La Ligne nouvelle cherche son rail
Retour vers le futur : en 2050, en heure de pointe, des trains fiables et confortables connectent entre elles toutes les villes du littoral de Provence et de Côte-d’Azur, au rythme d’une rame toutes les quinze minutes, dans chaque sens. Et la durée du trajet Marseille-Nice est fortement raccourcie par un désengorgement du réseau ferré. Les habitants de Paca – ou du moins leurs enfants – verront-ils un jour ce miracle ? Faut voir…
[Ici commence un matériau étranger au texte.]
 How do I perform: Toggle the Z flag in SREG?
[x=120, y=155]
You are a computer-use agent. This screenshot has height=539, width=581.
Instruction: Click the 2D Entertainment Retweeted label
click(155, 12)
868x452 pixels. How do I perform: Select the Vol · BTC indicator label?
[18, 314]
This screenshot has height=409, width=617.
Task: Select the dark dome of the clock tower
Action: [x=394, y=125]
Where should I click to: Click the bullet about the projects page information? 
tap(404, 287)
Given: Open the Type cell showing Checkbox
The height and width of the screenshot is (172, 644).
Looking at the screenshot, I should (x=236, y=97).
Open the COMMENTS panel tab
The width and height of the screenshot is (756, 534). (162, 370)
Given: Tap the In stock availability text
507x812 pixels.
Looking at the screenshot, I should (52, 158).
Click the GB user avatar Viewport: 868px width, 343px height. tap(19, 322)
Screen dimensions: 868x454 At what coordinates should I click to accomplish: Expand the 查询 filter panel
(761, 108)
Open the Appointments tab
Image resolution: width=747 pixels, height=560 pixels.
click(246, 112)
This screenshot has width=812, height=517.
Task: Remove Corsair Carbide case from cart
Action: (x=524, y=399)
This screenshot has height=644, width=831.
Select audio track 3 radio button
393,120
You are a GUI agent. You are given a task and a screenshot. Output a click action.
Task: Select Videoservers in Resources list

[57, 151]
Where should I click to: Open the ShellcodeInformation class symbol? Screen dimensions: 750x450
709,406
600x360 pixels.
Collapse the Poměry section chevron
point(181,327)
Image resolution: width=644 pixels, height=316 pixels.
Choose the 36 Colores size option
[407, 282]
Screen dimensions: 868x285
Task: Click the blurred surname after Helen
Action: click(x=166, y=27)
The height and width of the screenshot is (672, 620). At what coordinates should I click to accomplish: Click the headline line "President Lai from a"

Vingt ans après le lancement du projet de ligne grande vitesse (LGV) Paca pour relier Paris à Nice en passant par le littoral, SNCF Réseaux a lancé en mars une concertation pour les deux premières phases de la dernière version du projet : la pléonastique « Ligne nouvelle ». Annoncée en grande pompe en juillet par l’État et le Conseil régional, elle est censée prendre en compte les raisons qui ont mené à l’échec de la LGV, ainsi que les attentes des habitants exprimées lors des nombreuses réunions publiques et manifestations d’opposants. Exit la priorité donnée à la ligne TGV, coûteuse en argent et en foncier, place aux lignes du quotidien, pour améliorer les dessertes de proximité et créer des RER autour des métropoles du littoral. Selon le calendrier présenté en janvier lors du dernier comité de pilotage, les travaux de la première phase pourraient débuter dès 2024. Et ceux de la deuxième en 2027.
TGV embusqué
Politiquement, les planètes semblent s’aligner. Alors que la LGV avait été accueillie par un tir de barrage des élus de l’arrière-pays varois et du pays d’Aix, qui s’écharpaient sur son tracé et son principe, la Ligne nouvelle ne rencontre pour le moment de la part des politiques « que » des questionnements techniques. « Dans les Alpes-Maritimes, tout le monde est en phase, se réjouit Philippe Cretin, président régional de la Fédération nationale des usagers des transports (Fnaut-Paca). Les problèmes se situent plutôt au niveau du Var, où il y un problème de chevauchement des voies sur La Crau, et une certaine ambivalence des élus LR. Et à Marseille pour l’emplacement de sortie du tunnel Sud vers la future gare souterraine. »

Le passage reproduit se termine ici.